Visiting The Nursing Home:
Losing their care...letting go of his care and knowing he's not getting the help he needs....tougher earlier when he needed mental stimulation, puzzles and cards and exercise

....more to come...


  1. Wonderful description and so close to home for myself. My wife has Huntington's Disease (Woody Guthrie died from it) and we are, I'm guessing, half way through the disease. On the one hand I think I know what is coming. But on the other hand I don't know from one day to the next. When I could go to my support group they would say "once you have seen a person with Huntington's ... You've seen one person with Huntington's." Everyone is going through something different or at a different stage. It sounds like this is true with tbi. Best of luck with your talk. I am a recent fan of some of your songs and started following you on Facebook and didn't realize there is this sort of connection. Best. Peter Lehndorff

  2. There is NO SUCH THING AS A "GOOD" NURSING HOME anywhere in the State of California.
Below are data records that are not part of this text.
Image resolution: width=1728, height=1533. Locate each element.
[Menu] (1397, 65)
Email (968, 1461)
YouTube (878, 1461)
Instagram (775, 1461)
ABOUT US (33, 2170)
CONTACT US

They are 21st Century "Concentration Camps" that abuse and get away with harming and killing our most vulnerable population! Nursing Home residents are treated no better than Factory Farm Animals. The State Officials that are "in place" to "protect" nursing home residents are paid off by the wealthy investors that own Nursing Homes. It is a corrupt, evil system that ultimately harmed and killed my own Mother. If I knew half then what I know now, I would have put every penny I had on the line, even leave this Country to make sure my Mother never spent one minute in a U.S. Nursing Home. They routinely get away with murder....

  3. Cindy... this heartbreaking story really needs to be shared widely.... I know that there are so many folks that can be helped by your insights and details....

  4. As a 60's member of the Galley Bay commune, I appreciate Paul's contributions (and yours in turn).

  5. Great post! Keep the excellent content about caregiving coming our way!